Cloud computing represents the defacto standard for computing today, where a user can summon a large fleet of servers, and deploy a variety of user-customized infrastructure services (storage, resource management, scaling, monitoring) on them in a few clicks. In contrast to cloud computing, edge computing is an emerging computing paradigm where the majority of data is generated and processed in the field using decentralized, heterogeneous, and mobile computing devices and servers, often with limited resources.


This repository contains Terraform code (Infrastructure-as-Code) to deploy an n-node KubeEdge cluster, a Kubernetes based resource manager for the edge, onto the Google Cloud Platform and code to deploy an n-node KubeEdge cluster locally using Vagrant. Each virtual machine is then provisioned using Ansible playbooks.

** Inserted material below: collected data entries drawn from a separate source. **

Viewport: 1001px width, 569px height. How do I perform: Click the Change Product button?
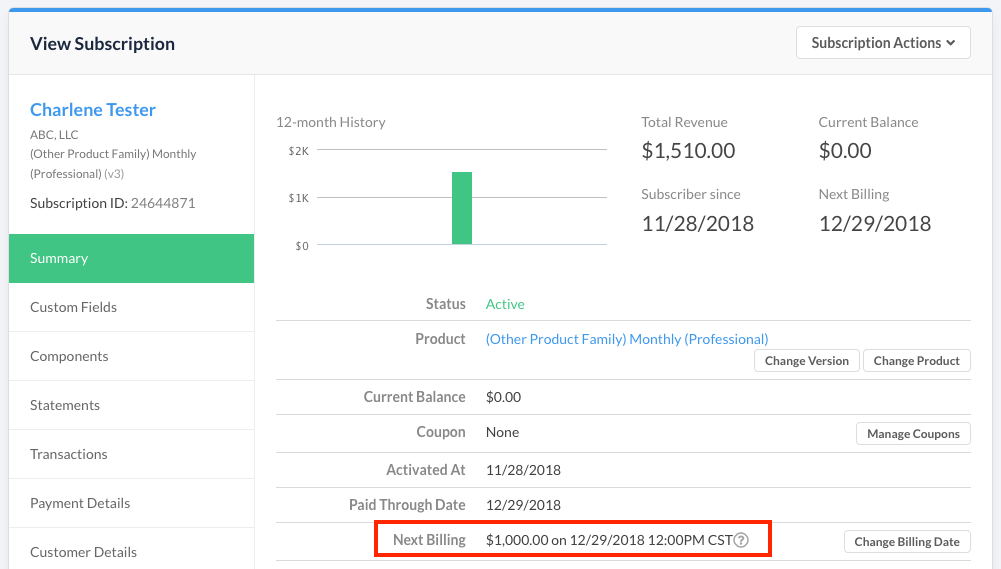tap(916, 361)
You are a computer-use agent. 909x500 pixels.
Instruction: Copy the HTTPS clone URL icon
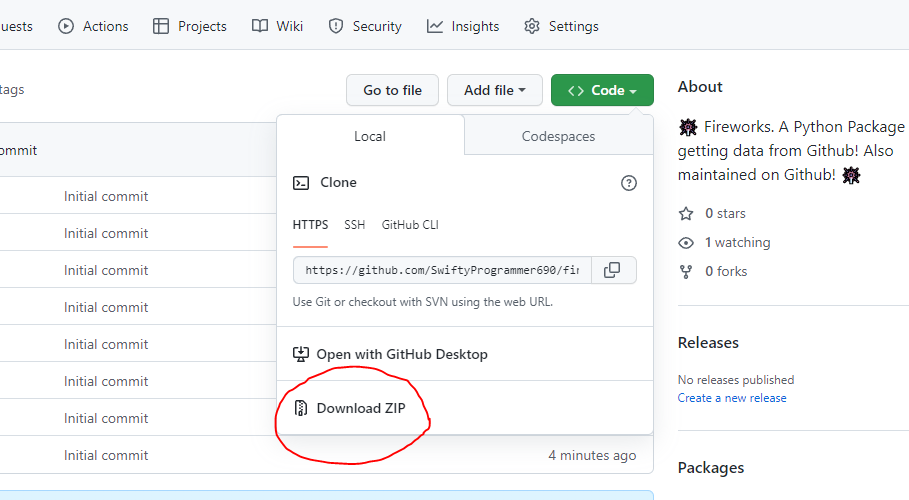coord(613,270)
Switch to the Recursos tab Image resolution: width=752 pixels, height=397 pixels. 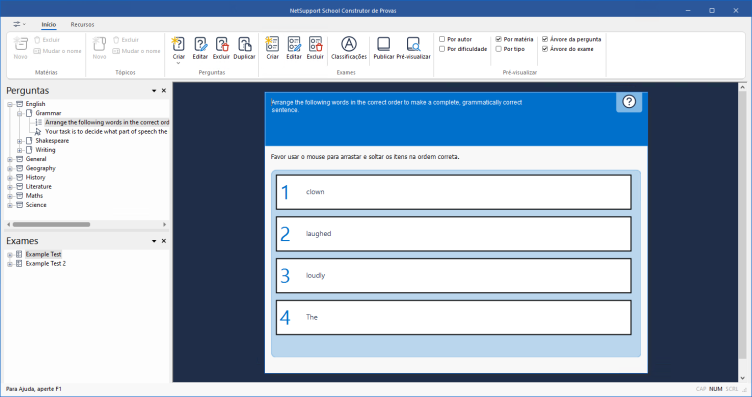82,24
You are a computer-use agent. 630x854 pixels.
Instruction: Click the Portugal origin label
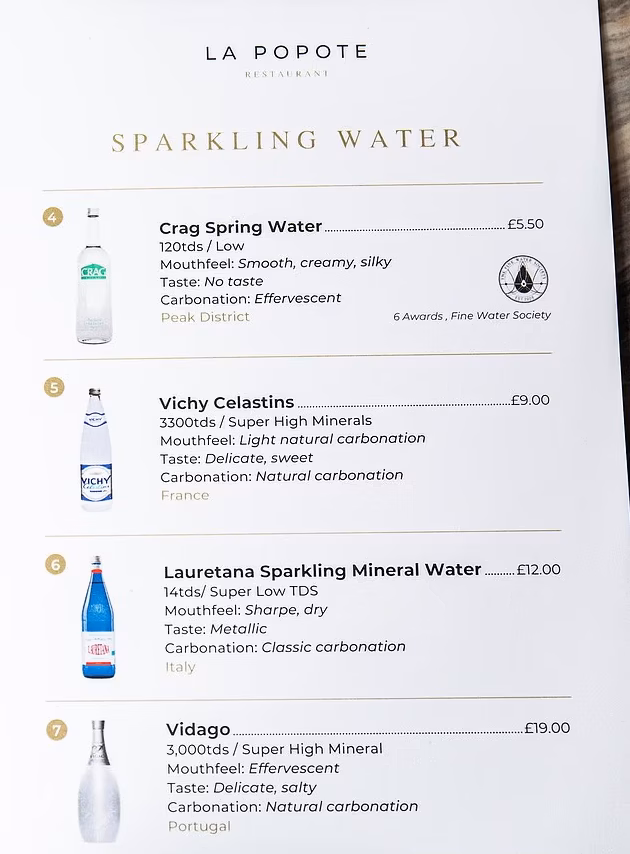[199, 826]
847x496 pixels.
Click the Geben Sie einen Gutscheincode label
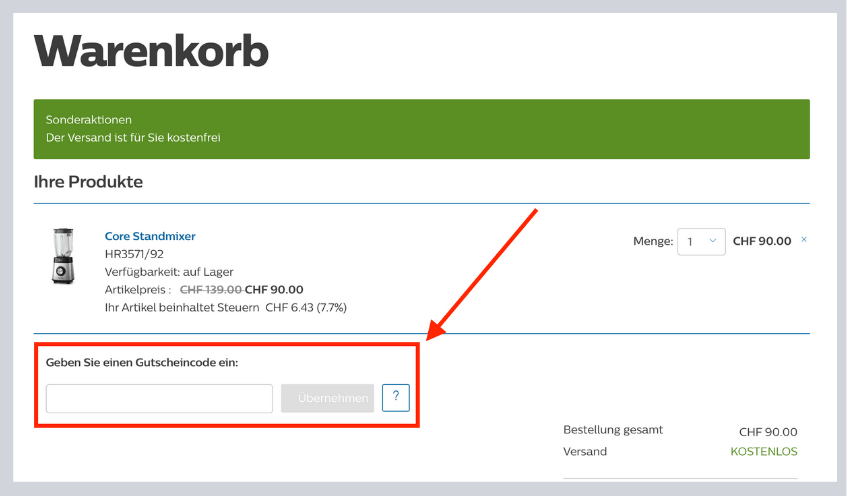pos(142,362)
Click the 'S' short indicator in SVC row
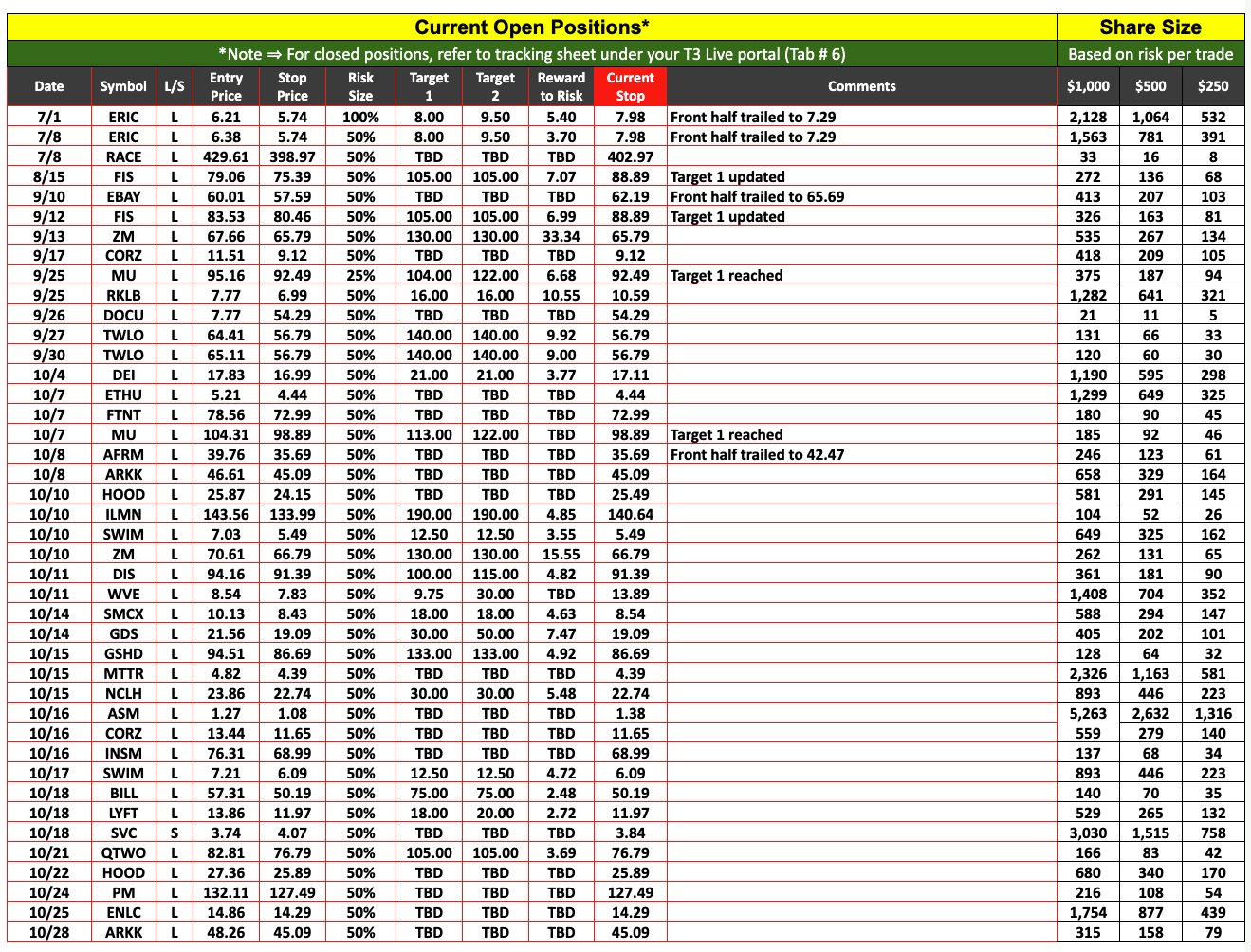This screenshot has height=952, width=1251. click(x=175, y=833)
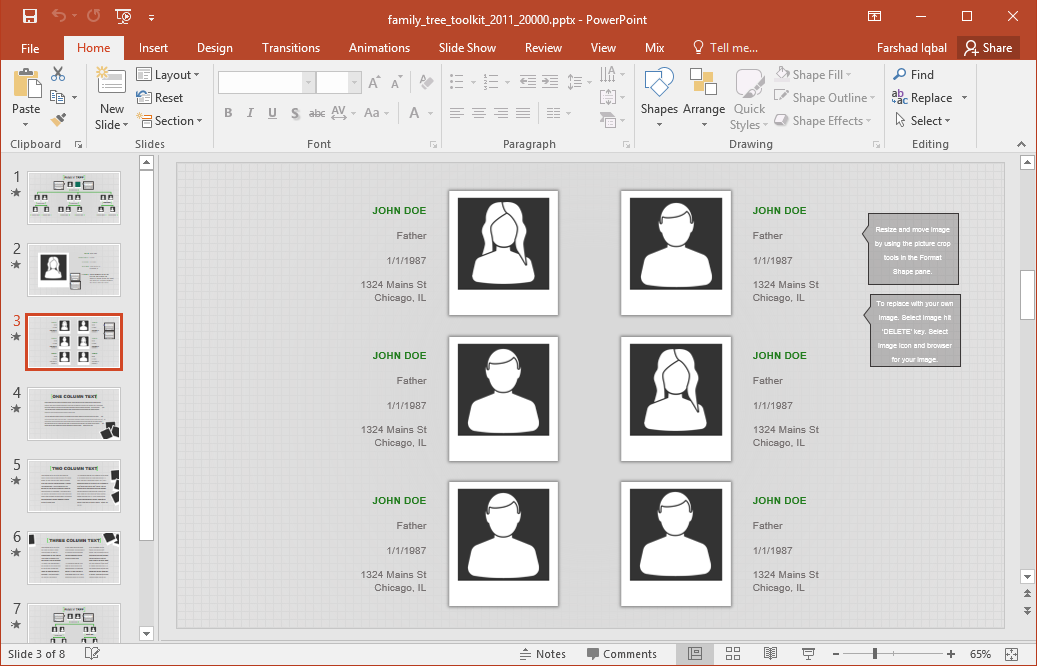The image size is (1037, 666).
Task: Toggle Italic text formatting
Action: 250,114
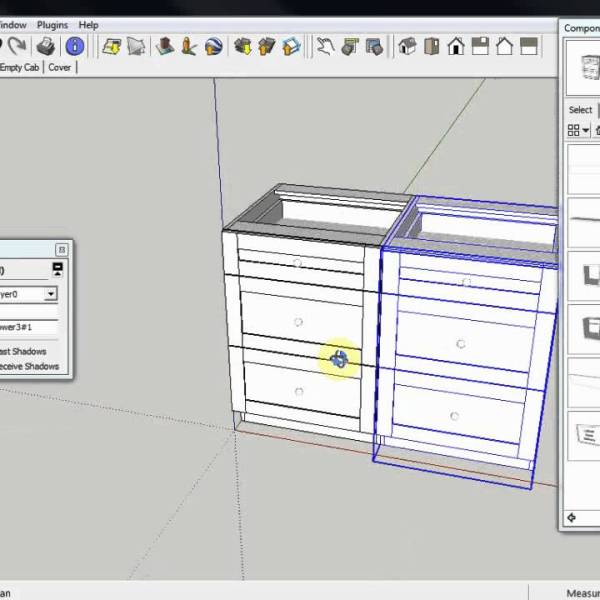Click the Print icon in toolbar
The height and width of the screenshot is (600, 600).
tap(46, 46)
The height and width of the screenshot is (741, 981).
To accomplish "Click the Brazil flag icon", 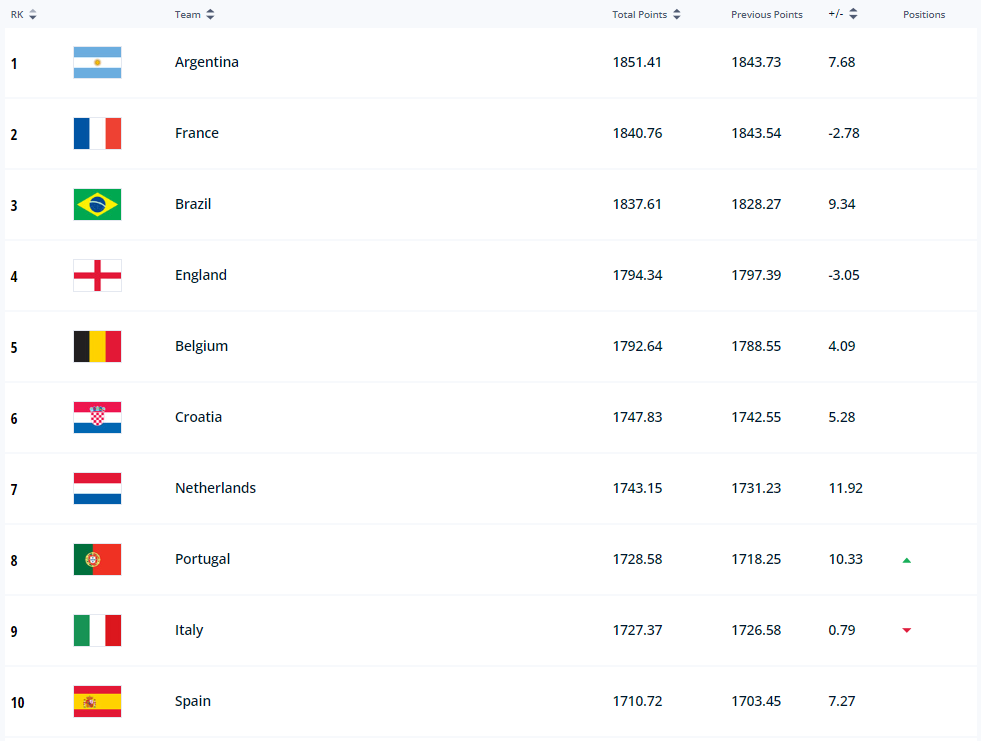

This project is done in the context of the course Distributed Systems at the Vrije Universiteit Amsterdam, 2021.

Repository Structure

  • cloud_benchmark/ contains all files required to deploy the KubeEdge cluster to Google Cloud using Terraform.
    • cloud_benchmark/ansible contains the Ansible playbooks for the cloudcore and edgecore nodes as well as the manifest to enable the metrics-server on the cloudcore.
    • cloud_benchmark/modules contains two modules with the definitions for the google_compute_instance and networking.
  • local_benchmark/ contains all files required to deploy the KubeEdge cluster on multiple virtual machines using Vagrant.
    • local_benchmark/manifests/cloudcore/ contains the manifest used to deploy the metrics server on the cloudcore.
    • local_benchmark/playbooks/ contains the Ansible playbooks to provision the cloudcore and edgecore virtual machines.
  • edge-benchmark-report-VU.pdf: The report with project details, benchmark and general findings.

General setup

In the local and cloud setup, one VM is provisioned as the Cloudcore and one or multiple VMs are provisioned as Edgecore nodes. The communication is done using a subnet (either Virtualbox net locally or Google Cloud subnetwork).

Local Setup

For the local setup, Vagrant from Hashicorp is used. It provides a way to deploy VMs with a Hypervisor of choice on a easy way with the configuration declared in a Vagrantfile. In order to execute KubeEdge locally, we need to install Vagrant and Virtualbox.

Prerequisites

  1. Download and install Virtualbox: https://www.virtualbox.org/wiki/Downloads
  2. Download and install Vagrant: https://www.vagrantup.com/downloads. More information about the installation can be found here: https://www.vagrantup.com/docs/installation. Be aware that running Vagrant with multiple hypervisors can cause problems, as mentioned in the documentation of Vagrant.
  3. Clone this repository and navigate to the folder local_benchmark.

Vagrant (VM deployment)

We take a closer look on the Vagrant file:

# -*- mode: ruby -*-
# vi: set ft=ruby :

Vagrant.configure("2") do |config|
  config.vm.define "cloudcore" do |cloudcore|
    cloudcore.vm.box = "ubuntu/bionic64"
    cloudcore.vm.hostname = "cloudcore"
    cloudcore.vm.synced_folder "manifests/", "/home/vagrant/manifests"
    cloudcore.vm.network "private_network", ip: "192.168.56.2"
    cloudcore.vm.provider "virtualbox" do |v|
      v.memory = 2048
      v.cpus = 2
    end
    config.vm.provision "ansible_local" do |ansible_cloudcore|
      ansible_cloudcore.playbook = "playbooks/cloud_playbook.yml"
      ansible_cloudcore.config_file = "playbooks/ansible.cfg"
    end
  end
end
Vagrant.configure("2") do |config_edge|
  config_edge.vm.box = "ubuntu/bionic64"
  config_edge.vm.synced_folder "manifests/edgecore", "/home/vagrant/manifests/edgecore"
  config_edge.vm.provider "virtualbox" do |box_config|
    box_config.memory = 1024
    box_config.cpus = 1
  end
  N = 1 # One edgenode(s)
  (1..N).each do |edge_id|
    config_edge.vm.define "edgenode-#{edge_id}" do |edgenode|
      # Defining VM properties
      edgenode.vm.hostname = "edgenode-#{edge_id}"
      edgenode.vm.network "private_network", ip: "192.168.56.#{edge_id + 100}"
      if edge_id == N
        edgenode.vm.provision "ansible" do |ansible_edgecore|
          ansible_edgecore.limit = "all"
          ansible_edgecore.playbook = "playbooks/edge_playbook.yml"
          ansible_edgecore.config_file = "playbooks/ansible.cfg"
        end
      end
    end
  end
end

The Vagrant file contains Ruby-code with definitions of our virtual machines. As can be seen, we create a cloudcore VM and 1 EdgeCore node. Under the cloudcore.vm.provider we can specify other specifications than the default specifications with Virtualbox. More options can be found in the documentation.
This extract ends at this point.